Effectiveness of sulfadoxine–pyrimethamine plus amodiaquine and dihydroartemisinin–piperaquine for seasonal malaria chemoprevention in Uganda: a three-arm, open-label, non-inferiority and superiority, cluster-randomised, controlled trial

Abstract

Background

Seasonal malaria chemoprevention (SMC) with sulfadoxine–pyrimethamine combined with amodiaquine (SPAQ) effectively protects eligible children from malaria in areas of high and seasonal transmission. However, concerns about parasite resistance to sulfadoxine–pyrimethamine in East and Southern Africa necessitate evaluating alternative drug regimens. This study assessed the effectiveness of SPAQ and dihydroartemisinin–piperaquine for SMC in Uganda.

Methods

This three-arm, open-label, non-inferiority and superiority, cluster-randomised, controlled trial was conducted in Karamoja subregion, Uganda, among children aged 3–59 months and 6–59 months for SPAQ and dihydroartemisinin–piperaquine, respectively. Of 427 villages, 380 were randomly assigned (1:1) to the SPAQ group and dihydroartemisinin–piperaquine group, and 47 were assigned to the control group (no SMC). The superiority component compared the SPAQ and dihydroartemisinin–piperaquine groups with the control group, whereas the non-inferiority component compared the dihydroartemisinin–piperaquine group with the SPAQ group. The primary endpoint was confirmed malaria incidence using rapid diagnostic tests or microscopy.
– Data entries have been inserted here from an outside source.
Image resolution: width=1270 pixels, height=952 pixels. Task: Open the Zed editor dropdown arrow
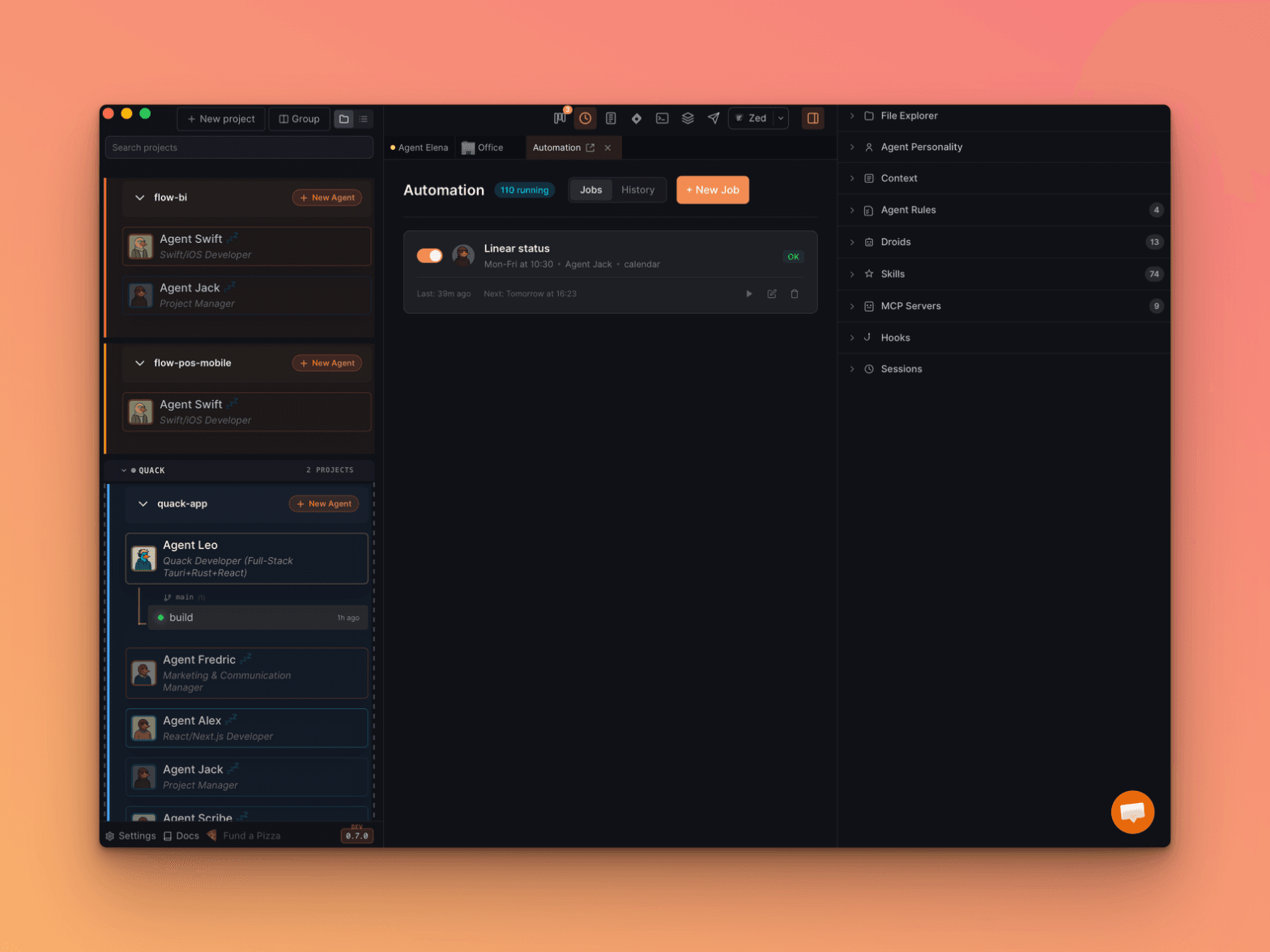[x=781, y=118]
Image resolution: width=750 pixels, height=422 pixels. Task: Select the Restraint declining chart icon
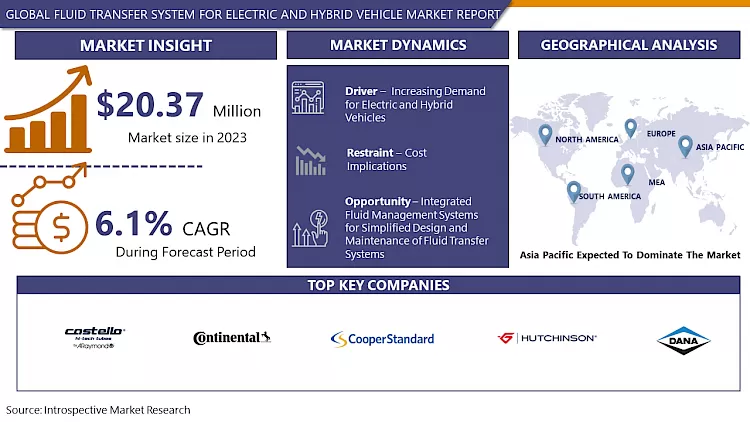click(x=308, y=160)
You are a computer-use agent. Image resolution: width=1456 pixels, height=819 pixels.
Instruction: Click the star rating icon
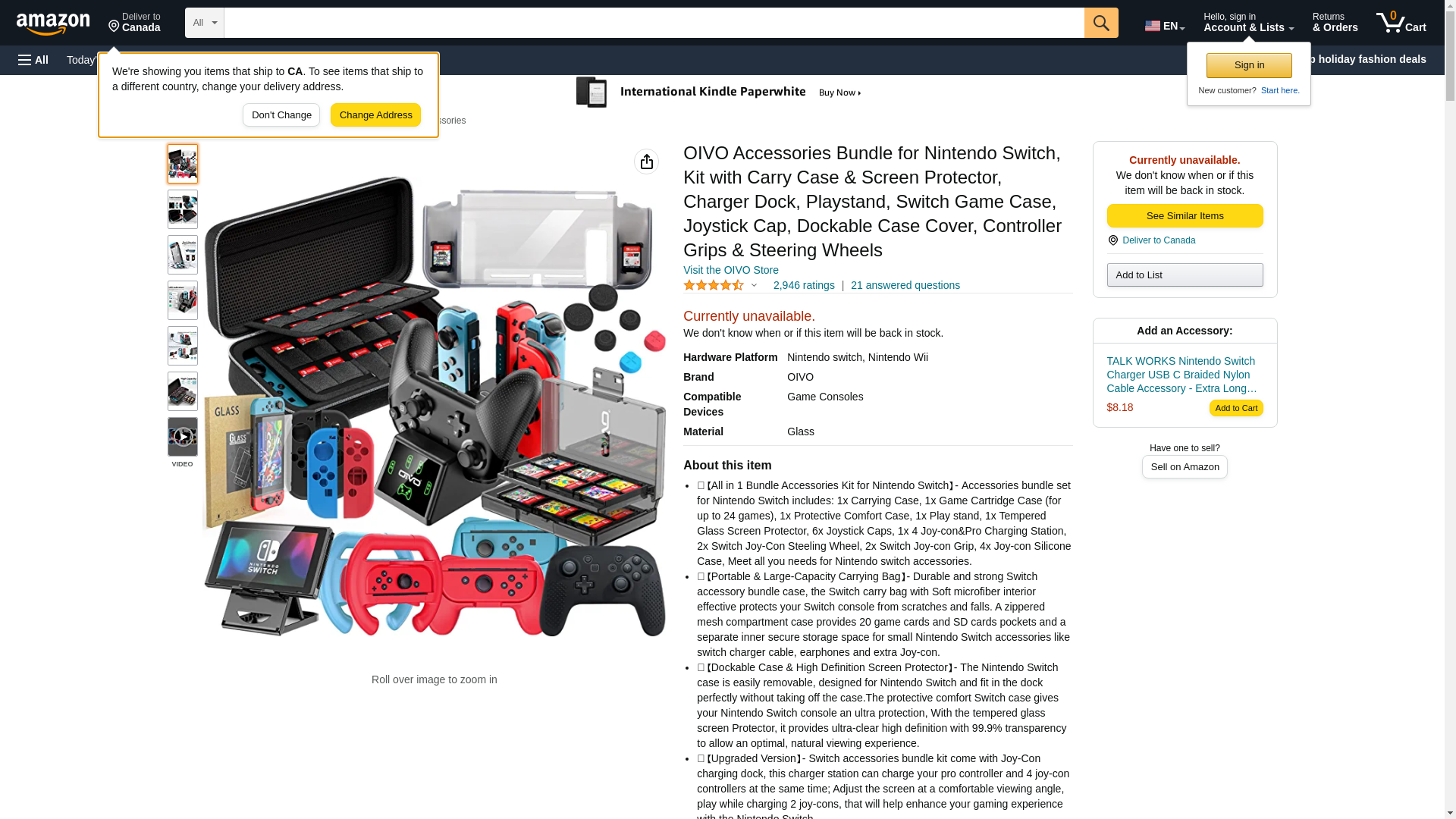click(714, 285)
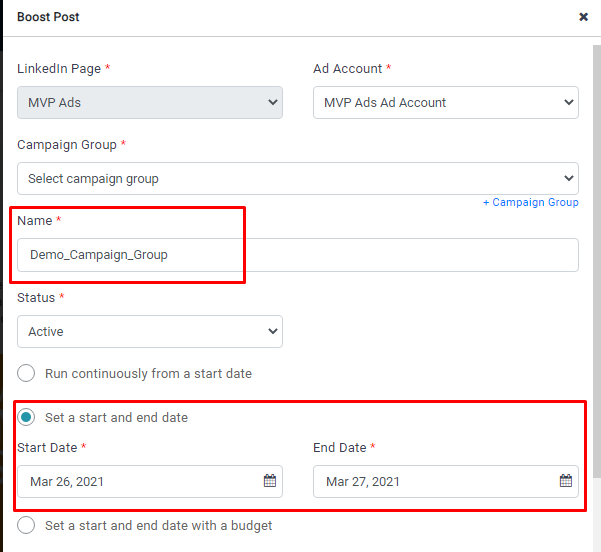Close the Boost Post dialog
601x552 pixels.
coord(583,17)
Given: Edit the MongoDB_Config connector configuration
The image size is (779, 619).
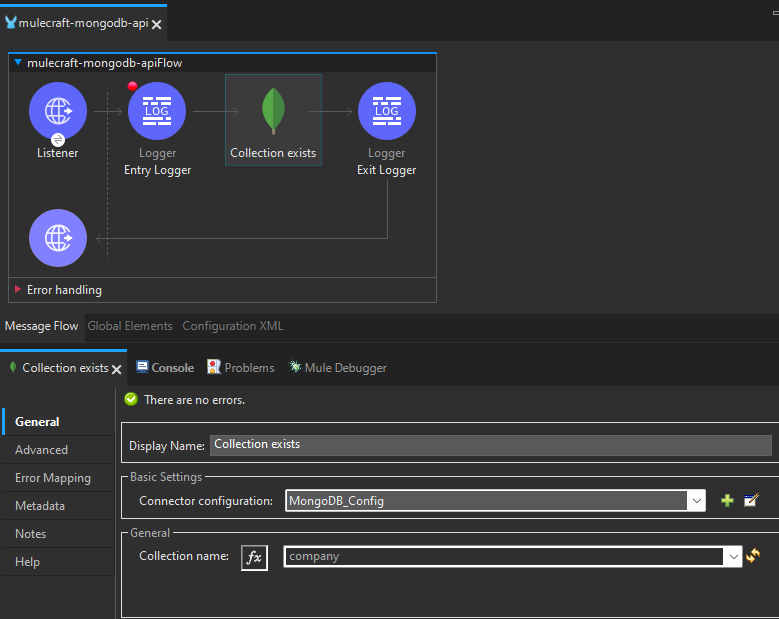Looking at the screenshot, I should [751, 500].
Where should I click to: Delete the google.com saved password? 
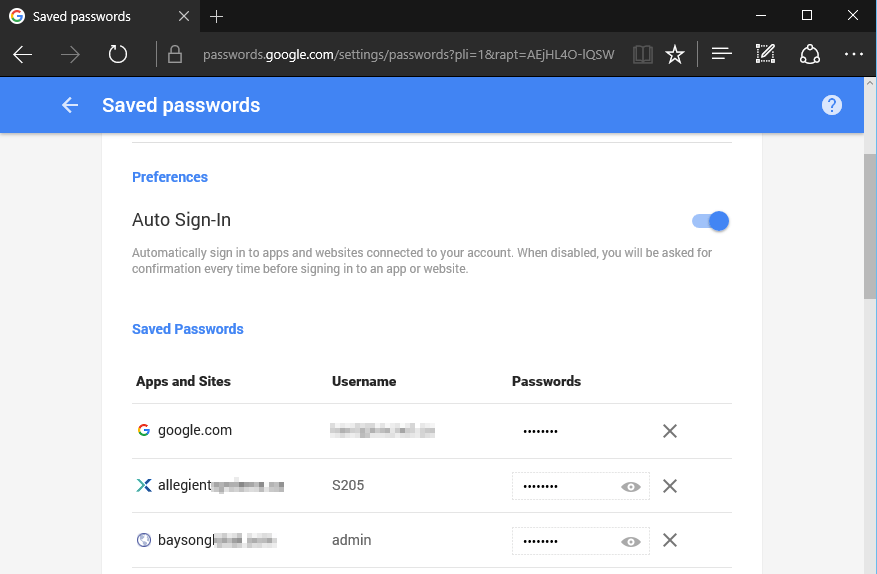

Survival analyses were done on an intention-to-treat basis (in all randomised participants), with adjustments made for covariate imbalances at baseline. Additionally, molecular markers associated with resistance to sulfadoxine–pyrimethamine and amodiaquine were analysed on 750 malaria-positive blood samples from children younger than 5 years before and after five SMC cycles. This trial was registered with ClinicalTrials.gov, NCT05323721, and has been completed.

Findings

During June 18–30, 2022, 3881 children were enrolled; 1755 in SPAQ, 1736 in dihydroartemisinin–piperaquine, and 390 in control villages. Of these children, 3629 were analysed. Incidence rates were 0·90 cases per 100 person-months in the SPAQ group, 0·80 cases per 100 person-months in the dihydroartemisinin–piperaquine group, and 18·26 cases per 100 person-months in the control group. SPAQ and dihydroartemisinin–piperaquine reduced malaria risk by 94% (hazard ratio [HR] 0·06 [95% CI 0·04–0·08]; p<0·001) and 96% (0·04 [0·03–0·06]; p<0·001), respectively. Based on the prespecified non-inferiority margin of 1·4, there was non-inferiority between the protective effectiveness of dihydroartemisinin–piperaquine and that of SPAQ (HR 0·90 [95% CI 0·58–1·39]). Prevalence of mutations linked to moderate (Plasmodium falciparum dihydrofolate reductase [PfDHFR] and P falciparum dihydropteroate synthetase reductase [PfDHPS]) and high (PfDHFR Ile164Leu and PfDHPS Ala581Gly) sulfadoxine–pyrimethamine resistance were more than 88% and less than 5%, respectively. Mutations associated with 4-aminoquinolone resistance (P falciparum multidrug resistance protein-1 [PfMDR1] Asp1246Tyr and PfMDR1 Asn86Tyr) were less than 1%. There was no significant increase in the prevalence of antifolate and artemisinin partial resistance-associated mutations, but a decrease was observed for key aminoquinoline resistance-associated alleles: P falciparum chloroquine resistance transporter protein Lys76Thr, P falciparum multidrug resistance protein Asn86Tyr, and PfMDR1 Asp1246Tyr (p<0·001). No serious or fatal adverse events were reported.

Interpretation

SPAQ and dihydroartemisinin–piperaquine effectively reduced malaria in children younger than 5 years, with no safety concerns. There was no evidence of resistance selection by SMC. Although these findings support SPAQ-based SMC in Eastern and Southern Africa, ongoing resistance surveillance and efficacy monitoring are essential for sustained impact.

Funding

GiveWell.

Translation

For the Swahili translation of the abstract see Supplementary Materials section.